__Problem to work on__: Retype the entries word for word, starting at the line that contains "This screenshot has width=1540, height=784." and ending at the last line of the entries.

__Data for this task__:
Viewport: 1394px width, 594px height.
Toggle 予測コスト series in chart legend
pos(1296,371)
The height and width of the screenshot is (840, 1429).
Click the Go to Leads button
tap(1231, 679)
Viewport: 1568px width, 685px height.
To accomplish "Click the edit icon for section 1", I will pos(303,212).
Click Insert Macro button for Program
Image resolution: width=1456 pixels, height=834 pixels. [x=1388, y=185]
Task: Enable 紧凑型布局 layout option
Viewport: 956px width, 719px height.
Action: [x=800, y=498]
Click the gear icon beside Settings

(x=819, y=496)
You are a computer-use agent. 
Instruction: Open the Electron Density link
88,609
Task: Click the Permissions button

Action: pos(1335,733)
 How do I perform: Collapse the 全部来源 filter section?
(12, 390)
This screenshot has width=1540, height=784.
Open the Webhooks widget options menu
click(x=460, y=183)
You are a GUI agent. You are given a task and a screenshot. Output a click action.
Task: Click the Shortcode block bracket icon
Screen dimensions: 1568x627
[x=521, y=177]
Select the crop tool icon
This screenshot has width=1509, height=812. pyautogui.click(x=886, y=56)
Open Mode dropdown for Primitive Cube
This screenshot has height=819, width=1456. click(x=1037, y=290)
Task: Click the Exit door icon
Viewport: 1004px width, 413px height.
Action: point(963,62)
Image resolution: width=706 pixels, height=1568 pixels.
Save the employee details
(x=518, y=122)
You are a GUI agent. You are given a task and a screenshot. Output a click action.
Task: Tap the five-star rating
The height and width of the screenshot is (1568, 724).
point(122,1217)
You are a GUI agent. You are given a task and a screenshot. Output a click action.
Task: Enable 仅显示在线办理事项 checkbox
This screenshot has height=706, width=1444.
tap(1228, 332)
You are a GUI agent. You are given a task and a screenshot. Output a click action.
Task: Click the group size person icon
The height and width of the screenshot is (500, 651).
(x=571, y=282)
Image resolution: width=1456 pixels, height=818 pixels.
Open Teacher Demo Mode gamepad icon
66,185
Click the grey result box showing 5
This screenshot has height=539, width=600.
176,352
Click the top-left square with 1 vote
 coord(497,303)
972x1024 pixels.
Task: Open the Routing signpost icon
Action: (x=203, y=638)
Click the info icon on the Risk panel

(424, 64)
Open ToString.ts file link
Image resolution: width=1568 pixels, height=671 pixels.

__Full response__:
This screenshot has width=1540, height=784.
Open the Webhooks widget options menu
click(x=460, y=183)
You are a GUI agent. You are given a task and a screenshot. Output a click action.
Task: Click the Shortcode block bracket icon
Screen dimensions: 1568x627
[x=521, y=177]
Select the crop tool icon
This screenshot has width=1509, height=812. pyautogui.click(x=886, y=56)
Open Mode dropdown for Primitive Cube
This screenshot has height=819, width=1456. click(x=1037, y=290)
Task: Click the Exit door icon
Viewport: 1004px width, 413px height.
Action: point(963,62)
Image resolution: width=706 pixels, height=1568 pixels.
Save the employee details
(x=518, y=122)
You are a GUI agent. You are given a task and a screenshot. Output a click action.
Task: Tap the five-star rating
The height and width of the screenshot is (1568, 724).
point(122,1217)
You are a GUI agent. You are given a task and a screenshot. Output a click action.
Task: Enable 仅显示在线办理事项 checkbox
This screenshot has height=706, width=1444.
tap(1228, 332)
You are a GUI agent. You are given a task and a screenshot. Output a click action.
Task: Click the group size person icon
The height and width of the screenshot is (500, 651).
(x=571, y=282)
Image resolution: width=1456 pixels, height=818 pixels.
Open Teacher Demo Mode gamepad icon
66,185
Click the grey result box showing 5
This screenshot has height=539, width=600.
176,352
Click the top-left square with 1 vote
 coord(497,303)
972x1024 pixels.
Task: Open the Routing signpost icon
Action: (x=203, y=638)
Click the info icon on the Risk panel

(424, 64)
Open ToString.ts file link
Image resolution: width=1568 pixels, height=671 pixels.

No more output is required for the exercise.